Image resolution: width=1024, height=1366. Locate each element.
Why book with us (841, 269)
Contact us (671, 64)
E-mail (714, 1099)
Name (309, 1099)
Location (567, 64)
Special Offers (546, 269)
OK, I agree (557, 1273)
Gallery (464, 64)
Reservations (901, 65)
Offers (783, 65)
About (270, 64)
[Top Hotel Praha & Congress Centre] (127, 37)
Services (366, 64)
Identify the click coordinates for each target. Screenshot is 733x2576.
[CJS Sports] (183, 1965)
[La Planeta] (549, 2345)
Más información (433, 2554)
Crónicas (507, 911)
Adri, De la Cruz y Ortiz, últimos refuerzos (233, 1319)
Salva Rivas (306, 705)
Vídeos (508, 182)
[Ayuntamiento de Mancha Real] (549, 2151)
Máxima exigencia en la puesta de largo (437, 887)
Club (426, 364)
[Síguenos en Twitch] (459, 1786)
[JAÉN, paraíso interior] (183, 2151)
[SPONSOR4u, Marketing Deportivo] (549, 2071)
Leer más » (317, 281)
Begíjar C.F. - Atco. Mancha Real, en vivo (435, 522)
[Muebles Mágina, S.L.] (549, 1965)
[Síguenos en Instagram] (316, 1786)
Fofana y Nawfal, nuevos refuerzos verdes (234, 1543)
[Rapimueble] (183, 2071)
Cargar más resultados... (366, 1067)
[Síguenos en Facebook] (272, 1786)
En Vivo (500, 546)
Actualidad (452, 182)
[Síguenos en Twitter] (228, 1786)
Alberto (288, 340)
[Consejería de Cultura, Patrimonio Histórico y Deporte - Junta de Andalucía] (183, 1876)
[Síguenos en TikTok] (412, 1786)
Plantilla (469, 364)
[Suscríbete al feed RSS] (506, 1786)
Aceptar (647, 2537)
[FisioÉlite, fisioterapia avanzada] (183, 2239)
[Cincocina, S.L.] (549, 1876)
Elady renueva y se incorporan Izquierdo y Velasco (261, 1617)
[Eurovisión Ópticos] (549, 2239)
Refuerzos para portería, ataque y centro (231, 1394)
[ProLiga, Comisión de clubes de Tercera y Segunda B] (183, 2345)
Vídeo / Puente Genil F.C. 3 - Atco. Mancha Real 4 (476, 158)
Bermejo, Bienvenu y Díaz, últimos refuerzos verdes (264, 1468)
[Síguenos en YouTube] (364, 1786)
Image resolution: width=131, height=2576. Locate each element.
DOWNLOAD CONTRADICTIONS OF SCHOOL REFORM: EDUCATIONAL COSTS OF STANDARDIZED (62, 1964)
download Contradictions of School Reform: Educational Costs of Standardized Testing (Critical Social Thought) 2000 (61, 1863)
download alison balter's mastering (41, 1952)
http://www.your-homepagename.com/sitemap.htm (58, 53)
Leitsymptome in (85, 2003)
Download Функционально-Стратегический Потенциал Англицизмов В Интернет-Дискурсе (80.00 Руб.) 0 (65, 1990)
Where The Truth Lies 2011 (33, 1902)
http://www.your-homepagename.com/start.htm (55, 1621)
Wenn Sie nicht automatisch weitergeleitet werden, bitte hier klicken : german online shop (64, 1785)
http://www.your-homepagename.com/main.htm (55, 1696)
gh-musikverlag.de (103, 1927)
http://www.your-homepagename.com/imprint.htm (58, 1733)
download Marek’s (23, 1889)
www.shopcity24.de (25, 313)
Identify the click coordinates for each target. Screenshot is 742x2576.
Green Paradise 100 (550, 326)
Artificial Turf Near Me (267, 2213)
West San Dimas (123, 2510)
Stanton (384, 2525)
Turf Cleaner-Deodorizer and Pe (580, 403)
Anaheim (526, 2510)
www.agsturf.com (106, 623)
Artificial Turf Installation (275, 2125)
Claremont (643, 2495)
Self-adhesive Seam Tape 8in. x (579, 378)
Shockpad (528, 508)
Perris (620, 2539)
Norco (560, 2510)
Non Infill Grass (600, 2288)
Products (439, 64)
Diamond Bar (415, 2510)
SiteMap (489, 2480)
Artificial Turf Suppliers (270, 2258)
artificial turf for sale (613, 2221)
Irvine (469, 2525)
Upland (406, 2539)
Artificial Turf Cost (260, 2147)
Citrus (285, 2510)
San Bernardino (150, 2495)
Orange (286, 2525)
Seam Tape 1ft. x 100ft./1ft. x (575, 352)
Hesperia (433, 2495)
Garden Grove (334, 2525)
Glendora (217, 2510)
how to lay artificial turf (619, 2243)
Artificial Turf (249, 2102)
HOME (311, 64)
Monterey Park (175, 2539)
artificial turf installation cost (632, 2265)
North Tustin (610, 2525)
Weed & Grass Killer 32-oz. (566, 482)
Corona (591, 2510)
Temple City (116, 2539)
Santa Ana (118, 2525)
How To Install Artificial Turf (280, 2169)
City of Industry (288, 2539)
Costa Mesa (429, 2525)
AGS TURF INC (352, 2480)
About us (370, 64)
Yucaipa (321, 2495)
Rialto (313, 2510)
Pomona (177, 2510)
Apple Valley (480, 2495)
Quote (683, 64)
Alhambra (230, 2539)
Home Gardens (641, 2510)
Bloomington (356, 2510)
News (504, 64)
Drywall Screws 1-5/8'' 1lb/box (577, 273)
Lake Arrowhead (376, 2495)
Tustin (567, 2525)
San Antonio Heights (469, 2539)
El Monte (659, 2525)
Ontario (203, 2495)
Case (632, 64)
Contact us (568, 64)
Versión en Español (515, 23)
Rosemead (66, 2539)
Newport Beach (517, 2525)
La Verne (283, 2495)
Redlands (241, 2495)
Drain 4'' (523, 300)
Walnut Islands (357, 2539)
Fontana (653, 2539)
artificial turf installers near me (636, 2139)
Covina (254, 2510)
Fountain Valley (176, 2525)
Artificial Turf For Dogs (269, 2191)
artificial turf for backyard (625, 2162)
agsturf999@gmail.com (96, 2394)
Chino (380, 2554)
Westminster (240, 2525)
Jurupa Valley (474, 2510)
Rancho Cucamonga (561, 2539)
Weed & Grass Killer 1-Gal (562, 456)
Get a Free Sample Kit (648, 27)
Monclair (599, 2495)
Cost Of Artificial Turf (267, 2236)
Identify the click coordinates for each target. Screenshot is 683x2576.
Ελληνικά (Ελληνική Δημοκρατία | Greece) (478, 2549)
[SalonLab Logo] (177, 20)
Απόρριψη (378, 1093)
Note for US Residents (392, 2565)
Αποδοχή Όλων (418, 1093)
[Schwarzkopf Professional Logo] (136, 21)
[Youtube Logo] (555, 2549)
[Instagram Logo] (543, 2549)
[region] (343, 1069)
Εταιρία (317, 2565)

### Work to complete
Scan the data above for the word "Weed" and report every line where it is found.

### Answer box
Weed & Grass Killer 32-oz. (566, 482)
Weed & Grass Killer 1-Gal (562, 456)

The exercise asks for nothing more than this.